Despite the occasional feature article, especially around the December holiday season, those of us with good jobs don’t have firsthand experience of poverty or near poverty and its negative impact on the health and spirits of people. The pictures of the increase in poverty and near poverty in the country come to us in broad strokes: statistics and studies.

Another one of those reports full of numbers graced the front page of today’s New York Times, a disturbing in-depth analysis by the Times of the Department of Agriculture’s school lunch program data. 

The bad news is not surprising given the high rate of unemployment, but it is still shocking: The number of students who eat subsidized lunches rose to 21 million last school year from 18 million since the 2006-2007 school year. All 50 states have experienced increases, and 11 had increases of 25 percent or more.

As the Times notes, kids in families with incomes at 130 percent of the poverty level or less are eligible for free school meals. That’s $29,055 for a family of four.  Children in a four-member household with income up to $41,348 are eligible to pay 40 cents for a school lunch.

▶ [INPUT ROWS]
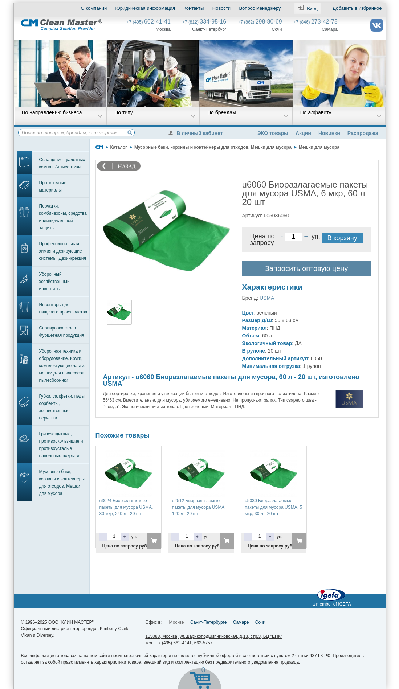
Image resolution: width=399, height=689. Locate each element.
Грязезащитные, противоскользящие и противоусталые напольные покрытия (61, 444)
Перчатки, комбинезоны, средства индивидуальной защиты (63, 217)
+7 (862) (260, 22)
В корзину (342, 238)
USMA (267, 298)
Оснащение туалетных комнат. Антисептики (62, 163)
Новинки (329, 133)
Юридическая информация (145, 8)
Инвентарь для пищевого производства (63, 308)
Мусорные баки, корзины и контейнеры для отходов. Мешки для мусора (62, 482)
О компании (94, 8)
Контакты (193, 8)
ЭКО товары (272, 133)
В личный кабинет (197, 133)
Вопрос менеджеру (260, 8)
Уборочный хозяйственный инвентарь (54, 281)
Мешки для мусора (319, 147)
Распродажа (362, 133)
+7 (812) (204, 22)
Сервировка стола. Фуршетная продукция (61, 331)
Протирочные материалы (52, 186)
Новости (221, 8)
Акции (303, 133)
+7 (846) (316, 22)
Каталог (118, 147)
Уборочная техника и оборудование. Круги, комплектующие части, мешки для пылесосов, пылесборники (62, 366)
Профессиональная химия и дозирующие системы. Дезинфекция (62, 251)
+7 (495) (149, 22)
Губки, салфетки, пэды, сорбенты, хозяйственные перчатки (62, 407)
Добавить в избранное (357, 8)
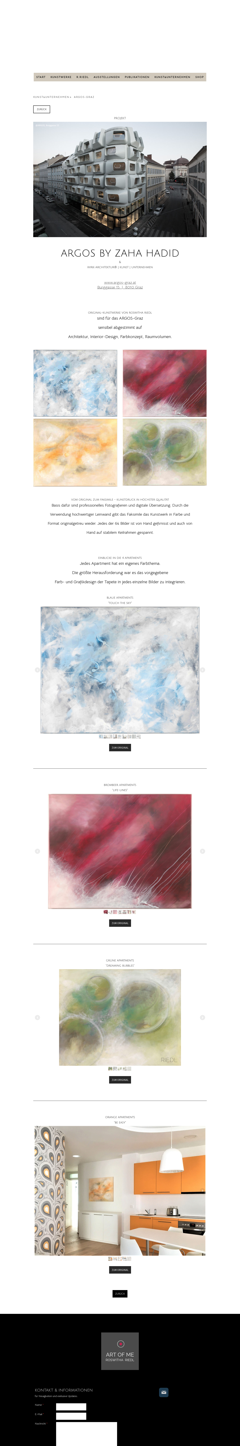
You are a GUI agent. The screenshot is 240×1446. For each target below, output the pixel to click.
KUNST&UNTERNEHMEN (172, 77)
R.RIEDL (82, 77)
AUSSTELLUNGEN (107, 77)
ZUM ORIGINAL (120, 747)
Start (41, 77)
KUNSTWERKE (61, 77)
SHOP (199, 77)
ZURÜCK (42, 109)
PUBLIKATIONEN (137, 77)
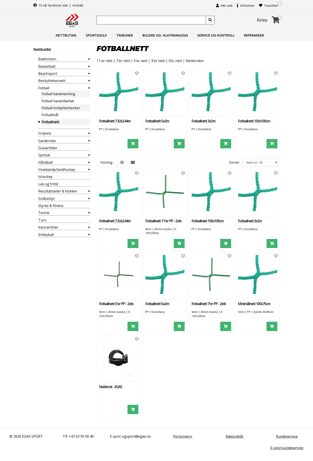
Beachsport (47, 73)
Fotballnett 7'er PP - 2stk (209, 303)
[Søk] (152, 20)
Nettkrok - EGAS (110, 386)
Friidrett (44, 133)
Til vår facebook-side (51, 5)
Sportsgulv (96, 35)
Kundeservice (287, 436)
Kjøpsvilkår (235, 436)
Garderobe (47, 140)
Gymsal (44, 155)
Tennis (44, 212)
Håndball (45, 162)
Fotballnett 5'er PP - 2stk (116, 303)
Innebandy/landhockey (56, 169)
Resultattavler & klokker (57, 191)
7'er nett (123, 60)
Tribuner (124, 35)
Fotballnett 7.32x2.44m (115, 121)
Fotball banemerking (58, 93)
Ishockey (45, 176)
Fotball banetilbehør (58, 101)
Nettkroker (195, 60)
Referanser (254, 35)
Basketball (46, 66)
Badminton (47, 59)
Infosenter (246, 5)
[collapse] (89, 59)
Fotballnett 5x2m (157, 121)
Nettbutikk (66, 35)
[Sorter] (260, 162)
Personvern (182, 436)
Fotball (43, 88)
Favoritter (268, 5)
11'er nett (104, 60)
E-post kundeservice (286, 447)
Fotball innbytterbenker (61, 108)
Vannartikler (48, 227)
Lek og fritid (48, 184)
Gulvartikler (47, 148)
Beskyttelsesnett (51, 80)
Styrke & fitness (51, 205)
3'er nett (158, 60)
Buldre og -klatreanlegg (165, 35)
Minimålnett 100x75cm (254, 303)
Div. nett (175, 60)
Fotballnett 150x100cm (254, 121)
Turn (42, 220)
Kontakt (77, 5)
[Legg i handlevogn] (133, 143)
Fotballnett (50, 122)
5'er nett (140, 60)
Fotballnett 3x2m (203, 121)
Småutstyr (46, 198)
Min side (224, 5)
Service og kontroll (215, 35)
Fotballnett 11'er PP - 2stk (163, 221)
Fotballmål (50, 114)
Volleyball (46, 234)
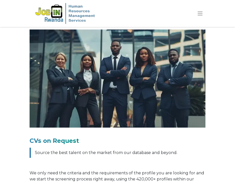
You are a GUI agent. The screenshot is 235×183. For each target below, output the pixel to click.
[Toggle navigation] (200, 13)
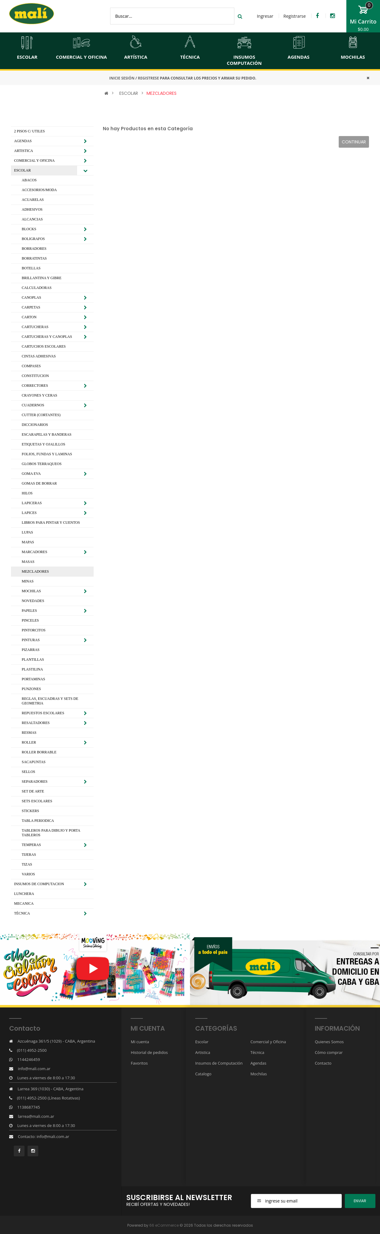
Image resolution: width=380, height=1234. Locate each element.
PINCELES (30, 620)
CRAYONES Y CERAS (39, 395)
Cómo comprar (329, 1052)
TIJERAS (29, 854)
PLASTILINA (32, 669)
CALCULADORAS (36, 288)
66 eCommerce (164, 1225)
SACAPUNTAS (34, 762)
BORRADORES (34, 248)
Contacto (323, 1063)
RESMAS (29, 732)
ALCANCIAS (32, 219)
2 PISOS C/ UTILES (29, 131)
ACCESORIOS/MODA (39, 190)
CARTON (29, 317)
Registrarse (294, 16)
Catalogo (203, 1074)
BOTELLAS (31, 268)
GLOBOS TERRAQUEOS (41, 464)
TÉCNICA (22, 913)
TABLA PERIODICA (38, 820)
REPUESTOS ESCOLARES (43, 713)
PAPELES (29, 610)
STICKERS (30, 811)
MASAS (28, 562)
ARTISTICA (23, 151)
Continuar (354, 142)
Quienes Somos (329, 1041)
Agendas (258, 1063)
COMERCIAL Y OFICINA (34, 160)
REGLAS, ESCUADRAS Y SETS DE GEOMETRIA (50, 700)
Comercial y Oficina (268, 1041)
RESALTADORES (36, 723)
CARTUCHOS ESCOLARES (44, 346)
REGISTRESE (148, 78)
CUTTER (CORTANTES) (41, 415)
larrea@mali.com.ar (36, 1116)
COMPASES (31, 366)
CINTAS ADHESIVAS (39, 356)
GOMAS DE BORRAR (39, 483)
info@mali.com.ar (34, 1068)
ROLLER (29, 742)
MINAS (28, 581)
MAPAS (28, 542)
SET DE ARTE (33, 791)
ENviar (360, 1200)
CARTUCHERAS (35, 327)
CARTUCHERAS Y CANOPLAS (47, 336)
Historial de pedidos (149, 1052)
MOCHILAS (31, 591)
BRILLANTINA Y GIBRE (41, 278)
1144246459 (28, 1059)
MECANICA (24, 903)
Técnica (257, 1052)
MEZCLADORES (162, 93)
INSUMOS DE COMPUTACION (39, 884)
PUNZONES (31, 689)
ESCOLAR (128, 93)
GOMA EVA (31, 473)
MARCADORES (34, 552)
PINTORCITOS (34, 630)
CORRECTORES (35, 385)
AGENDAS (23, 141)
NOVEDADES (33, 601)
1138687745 (28, 1107)
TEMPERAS (31, 845)
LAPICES (29, 513)
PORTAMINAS (33, 679)
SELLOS (28, 772)
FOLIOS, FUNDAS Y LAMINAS (47, 454)
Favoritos (139, 1063)
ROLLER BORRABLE (39, 752)
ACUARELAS (33, 200)
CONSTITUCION (35, 376)
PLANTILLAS (33, 659)
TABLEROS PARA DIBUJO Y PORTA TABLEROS (51, 832)
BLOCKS (29, 229)
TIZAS (27, 864)
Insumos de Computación (219, 1063)
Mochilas (258, 1074)
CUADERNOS (33, 405)
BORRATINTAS (34, 258)
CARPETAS (31, 307)
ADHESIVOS (32, 209)
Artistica (202, 1052)
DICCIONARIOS (35, 425)
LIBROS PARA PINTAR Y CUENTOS (51, 522)
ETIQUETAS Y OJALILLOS (43, 444)
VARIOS (28, 874)
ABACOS (29, 180)
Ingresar (265, 16)
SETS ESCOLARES (37, 801)
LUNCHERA (24, 894)
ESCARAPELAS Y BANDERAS (46, 434)
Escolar (201, 1041)
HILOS (27, 493)
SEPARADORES (34, 781)
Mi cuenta (140, 1041)
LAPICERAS (32, 503)
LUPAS (27, 532)
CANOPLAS (31, 297)
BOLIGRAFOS (33, 239)
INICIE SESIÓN (121, 78)
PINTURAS (31, 640)
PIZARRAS (30, 650)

▶ [SET OF TASKS]
1. Extract the part of the school lunch passage from "Despite the occasional" to "percent or more.", word for word.
2. In the records, shift the lines from the line with "Innebandy/landhockey (56, 169)" to the line with "Volleyball (46, 234)" by adding 99 to every coordinate in the answers, and give back only those lines in full.
These records are unrelated to the school lunch passage.

▶ [RESPONSES TO THE EXERCISE]
1.
Despite the occasional feature article, especially around the December holiday season, those of us with good jobs don’t have firsthand experience of poverty or near poverty and its negative impact on the health and spirits of people. The pictures of the increase in poverty and near poverty in the country come to us in broad strokes: statistics and studies.

Another one of those reports full of numbers graced the front page of today’s New York Times, a disturbing in-depth analysis by the Times of the Department of Agriculture’s school lunch program data. 

The bad news is not surprising given the high rate of unemployment, but it is still shocking: The number of students who eat subsidized lunches rose to 21 million last school year from 18 million since the 2006-2007 school year. All 50 states have experienced increases, and 11 had increases of 25 percent or more.

2.
Innebandy/landhockey (155, 268)
Resultattavler & klokker (156, 290)
7'er nett (222, 159)
Tribuner (223, 134)
Fotballnett 7.32x2.44m (214, 220)
Fotball banemerking (157, 192)
Ishockey (144, 275)
Fotball banetilbehør (157, 200)
Nettkroker (294, 159)
Referanser (353, 134)
Basketball (145, 165)
Badminton (146, 158)
Infosenter (345, 104)
[collapse] (188, 158)
Fotballnett 5x2m (256, 220)
Nettbutikk (165, 134)
[Sorter] (359, 261)
Personvern (281, 535)
Fotball (142, 187)
Favoritter (367, 104)
11'er nett (203, 159)
E-post kundeservice (385, 546)
Fotball innbytterbenker (160, 207)
Vannartikler (147, 326)
Lek og fritid (147, 283)
Gulvartikler (146, 247)
Beskyttelsesnett (150, 179)
Styrke & fitness (150, 304)
3'er nett (257, 159)
Buldre og -klatreanlegg (264, 134)
Minimålnett 100x75cm (353, 402)
Div. nett (274, 159)
Fotballnett 150x100cm (353, 220)
Turn (141, 319)
Kontakt (176, 104)
[Legg i handlevogn] (232, 242)
Fotballnett (149, 221)
5'er nett (239, 159)
Fotballnett 3x2m (302, 220)
Småutstyr (145, 297)
Min side (323, 104)
Service og kontroll (314, 134)
Fotballnett 11'er PP - 2stk (262, 320)
Fotballmål (149, 213)
Volleyball (145, 333)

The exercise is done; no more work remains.